Our Dilution Calculator handles two common scenarios: (1) Resuspension — calculating the volume of buffer to add to a lyophilized oligo to achieve a desired stock concentration (typically 100 µM), and (2) Serial dilution — using the C1V1 = C2V2 formula to dilute from stock concentration to working concentration (typically 10 µM for PCR primers or 0.1-1 µM for oligo pools).

For oligo pools, concentration calculation is more nuanced because the pool contains many different sequences. The calculator accounts for the total nmol of the pool, the number of unique sequences, and provides per-sequence concentration to help you achieve adequate representation. This is critical for CRISPR library screening where each sgRNA must be represented at a minimum copy number.

How to Use the Dilution Calculator

  1. Choose your mode: Resuspension (lyophilized oligo to stock solution) or Dilution (stock to working concentration).
  2. For Resuspension: enter the amount of oligo (in nmol or OD260, as reported by vendor) and desired stock concentration (e.g., 100 µM).
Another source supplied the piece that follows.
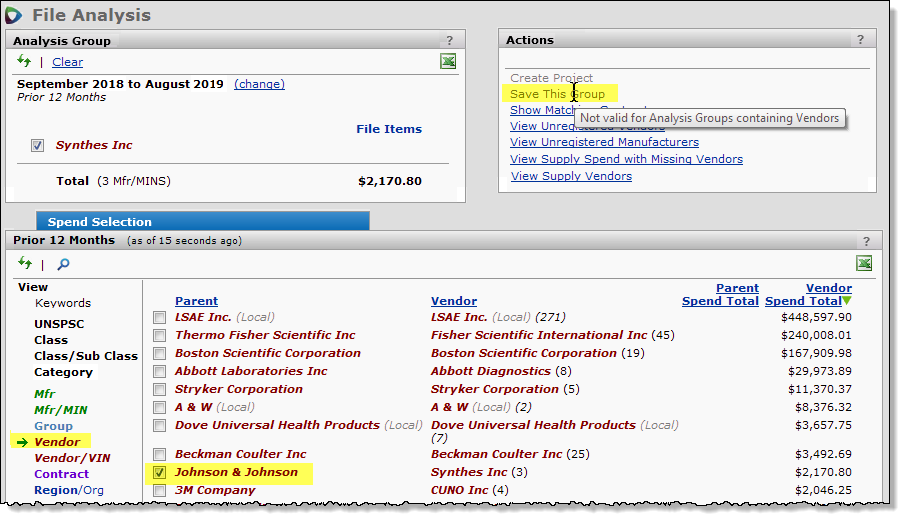The width and height of the screenshot is (905, 521).
Task: Open View Supply Spend with Missing Vendors
Action: point(626,159)
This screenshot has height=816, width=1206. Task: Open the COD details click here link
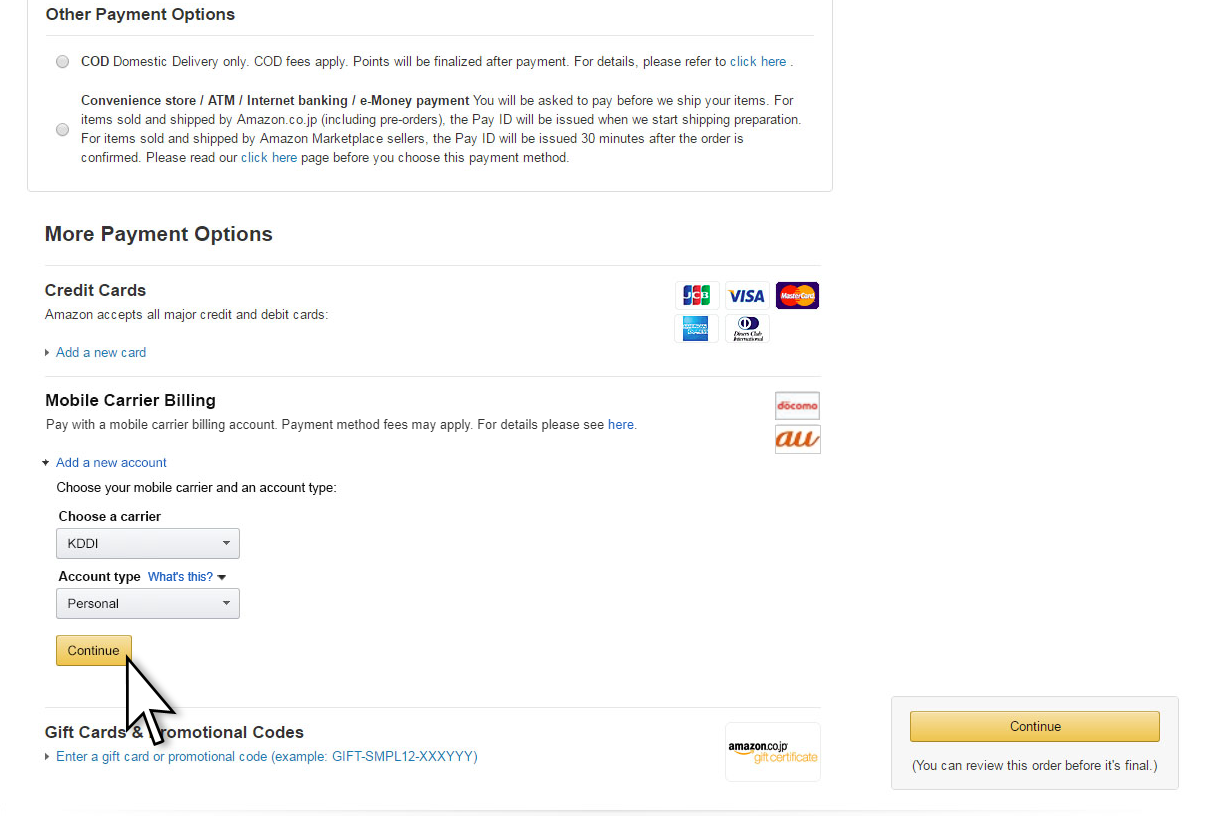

The calculator shows the volume of TE buffer or nuclease-free water to add.
  3. For Dilution: enter the stock concentration (C1), desired final concentration (C2), and final volume (V2). The calculator shows the volume of stock (V1) and buffer to add.
  4. For oligo pools: enter total pool amount, number of sequences, and desired per-sequence concentration. The calculator provides total resuspension volume and per-sequence representation.
  5. Review the generated step-by-step protocol — you can print or save it for your lab notebook.
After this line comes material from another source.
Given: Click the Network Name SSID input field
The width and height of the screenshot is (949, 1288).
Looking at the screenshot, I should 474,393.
Frequently Asked Questions

What buffer should I use to resuspend oligonucleotides?
For most applications, use TE buffer (10 mM Tris-HCl, 0.1 mM EDTA, pH 8.0) for long-term storage, or nuclease-free water for immediate use. TE buffer provides pH buffering and the EDTA chelates divalent cations that could catalyze degradation. Avoid using DEPC-treated water for DNA oligos (DEPC can chemically modify adenine bases). For oligos with special modifications (e.g., locked nucleic acids), follow the vendor's specific resuspension recommendations.
How long can I store resuspended oligos?
Stock solutions (100 µM in TE buffer) can be stored at -20°C for months to years with minimal degradation. Avoid repeated freeze-thaw cycles — aliquot into single-use volumes. Working dilutions (1-10 µM) should be prepared fresh or stored at -20°C for no more than a few weeks. At 4°C, dilute oligo solutions degrade within days due to nuclease contamination and hydrolysis. Never store oligos in water at room temperature.
What is the C1V1 = C2V2 formula?
C1V1 = C2V2 (also written as M1V1 = M2V2) is the dilution equation where C1 = initial concentration, V1 = volume of stock solution needed, C2 = desired final concentration, and V2 = desired final volume. To find V1 (how much stock to use): V1 = (C2 × V2) / C1. For example, to make 100 µL of 10 µM primer from a 100 µM stock: V1 = (10 × 100) / 100 = 10 µL of stock + 90 µL of buffer.
How do I calculate concentration for oligo pools?
For oligo pools, the vendor reports total pool amount (e.g., 100 pmol). Per-sequence concentration = (total pool amount) / (number of unique sequences × resuspension volume). For a pool of 1,000 sequences at 100 pmol total, resuspended in 100 µL: per-sequence concentration = 100 pmol / (1000 × 100 µL) = 0.001 µM = 1 nM per sequence. This per-sequence concentration determines your screening coverage in CRISPR experiments.
Why is my PCR failing even with correct primer concentration?
Even with correct molar concentration, PCR can fail if: (1) the original quantification was inaccurate — NanoDrop readings are affected by salts and contaminants, so verify with a fluorometric method (Qubit) for critical applications; (2) primers degraded during storage — check storage conditions; (3) primers have strong secondary structures that sequester the functional primer fraction — check with our Secondary Structure Predictor; (4) primer concentration is correct but Mg²⁺ or dNTP concentrations are not optimized for your specific buffer system.